Aside from keeping your Wi-Fi protected, a VPN has the added benefit of allowing you to torrent with increased privacy and access geo-blocked content from around the world.
Secure Your Connection
The growing threat of cybercrime impacts life in public, at work, and even in the privacy of your own home. As long as the internet exists, there will be malicious individuals seeking to use it to steal from you.
By employing a multi-layered defense wherever you go, their chances of success dwindle.
Protect your identity, your finances, and your online information with these helpful safety tips.
Leave a comment
Posted on 14/05/2021 at 07:04
Good morning frndsss hope all is well
Posted on 17/05/2021 at 08:38
Good morning, Frank. 🙂 Glad to hear you enjoyed reading.
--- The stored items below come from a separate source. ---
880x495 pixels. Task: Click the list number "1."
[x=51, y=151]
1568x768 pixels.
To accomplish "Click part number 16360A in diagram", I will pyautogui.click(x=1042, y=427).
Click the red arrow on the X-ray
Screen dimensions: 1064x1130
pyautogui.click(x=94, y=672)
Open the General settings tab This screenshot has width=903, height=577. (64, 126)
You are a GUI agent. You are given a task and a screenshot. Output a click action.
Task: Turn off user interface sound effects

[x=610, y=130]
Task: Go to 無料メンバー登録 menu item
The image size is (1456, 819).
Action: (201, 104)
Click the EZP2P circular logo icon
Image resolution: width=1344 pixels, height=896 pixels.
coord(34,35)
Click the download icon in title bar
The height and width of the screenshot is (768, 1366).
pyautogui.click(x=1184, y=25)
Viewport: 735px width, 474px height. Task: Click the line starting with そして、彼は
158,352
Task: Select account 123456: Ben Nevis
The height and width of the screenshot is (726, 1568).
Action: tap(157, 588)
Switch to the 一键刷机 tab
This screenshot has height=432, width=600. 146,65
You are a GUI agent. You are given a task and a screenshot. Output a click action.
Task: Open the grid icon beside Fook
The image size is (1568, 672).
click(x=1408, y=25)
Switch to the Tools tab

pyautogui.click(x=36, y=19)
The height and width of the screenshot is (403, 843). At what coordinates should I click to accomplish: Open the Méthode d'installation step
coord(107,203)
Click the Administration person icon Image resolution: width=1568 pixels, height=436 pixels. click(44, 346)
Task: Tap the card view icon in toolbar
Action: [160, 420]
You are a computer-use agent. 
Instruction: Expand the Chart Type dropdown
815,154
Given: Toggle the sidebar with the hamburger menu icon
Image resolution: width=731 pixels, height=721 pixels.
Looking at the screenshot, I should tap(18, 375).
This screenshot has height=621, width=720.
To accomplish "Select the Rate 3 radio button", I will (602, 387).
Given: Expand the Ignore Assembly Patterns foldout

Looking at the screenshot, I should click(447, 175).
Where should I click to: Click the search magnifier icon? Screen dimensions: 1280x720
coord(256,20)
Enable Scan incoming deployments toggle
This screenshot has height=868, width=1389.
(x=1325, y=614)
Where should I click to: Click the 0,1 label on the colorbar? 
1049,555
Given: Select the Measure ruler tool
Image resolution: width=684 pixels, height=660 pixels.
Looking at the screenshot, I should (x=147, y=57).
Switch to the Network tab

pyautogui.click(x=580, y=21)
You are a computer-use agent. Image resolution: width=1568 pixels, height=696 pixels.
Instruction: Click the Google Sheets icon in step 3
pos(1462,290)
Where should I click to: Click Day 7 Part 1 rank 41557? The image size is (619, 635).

Posted on 22/03/2021 at 13:52
This is interesting
Posted on 23/03/2021 at 11:25
Glad to hear you enjoyed reading, Ghostie. 🙂
Posted on 11/09/2020 at 13:01
I loved this assignment article and kept updating interesting articles. I will be a regular reader. I am offering help to students over the globe at a low price.
eduardo guerra silva
Posted on 14/06/2020 at 17:18
det bra information
Posted on 16/06/2020 at 16:25
Glad you enjoyed reading, Eduardo!
Posted on 30/11/2019 at 14:46
Posted on 12/11/2019 at 06:31
Yes I think a VPN setup is a great idea
Posted on 27/10/2019 at 21:46
Is the user vulnerable at the moment of contact with public wifi? My principle concern is, during the time between connecting to public wifi and establishing a connection with the VPN my data is vulnerable. How are my log in credentials for the VPN protected during this critical moment?
The way I understand it, I am connecting to public wifi, then becoming anonymous once the VPN establishes a connection.. Aren’t I giving away my IP to the network at point of contact?
Is there a way to connect to public wifi anonymously?